I realized that lurking somewhere in Miller’s question there was a theory being built and in an oddly soothing way I also realized that I was finally sitting with someone who was a believer.

Miller kept studying me. I had not taken off my sunglasses.

“I’m not sure . . .” I started haltingly. “I’m . . . how the house and these physical manifestations of these . . . um . . . fictional creations . . . are tied together but . . . I think that maybe they are . . .” I said this with a whispered desperation that physically pained me. Saying this out loud into the empty air of the diner, I grasped at whatever dignity remained. I sat up.

The silence lengthened while Miller took me in. He had removed his mirrored sunglasses—his eyes were a plain and milky blue—in a gesture that implied I ought to do the same, but I couldn’t; my eyes had sunk too deeply into their sockets.

“It’s hard for me . . . to admit all of this and . . . it’s hard for me to believe that any of this is happening, I guess, and it just escalated into this . . . event last night and . . . I’m here—I mean, we’re here—because . . . because I want these events to stop.”

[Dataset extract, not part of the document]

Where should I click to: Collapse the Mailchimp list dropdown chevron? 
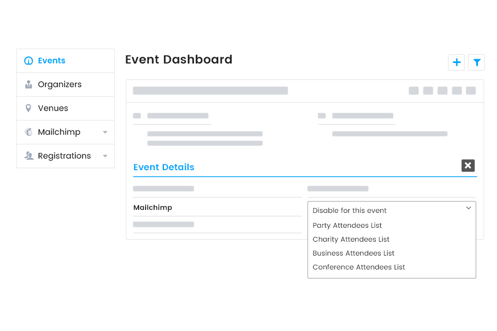468,208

“Otherwise known as the unexplained events.”

“Yeah,” I murmured, staring out at the flat and desolate land beyond the highway. “The unexplained events,” I murmured.

Sensing I was finished with my story, Miller shifted his girth around in the booth and said flatly, “Technically, Mr. Ellis, I’m a demonologist.”

I was nodding even though I didn’t want to. “Which is?”

“Someone who is an expert on the study and handling of demons.”

I stared at Miller for a long time before I asked, “Demons?”

This is not a good sign, the writer warned me.

Miller sighed. He had noted the disbelief in my grimace. “I also communicate with what you would call ghosts—if that works better for you, Mr. Ellis. In laymen’s terms, you could call me a ghost hunter as well as a psychic researcher.”

“So you basically study . . . anything that’s supernatural?” The words came out just as I had expected they would because the writer was telling me, You are in so over your head.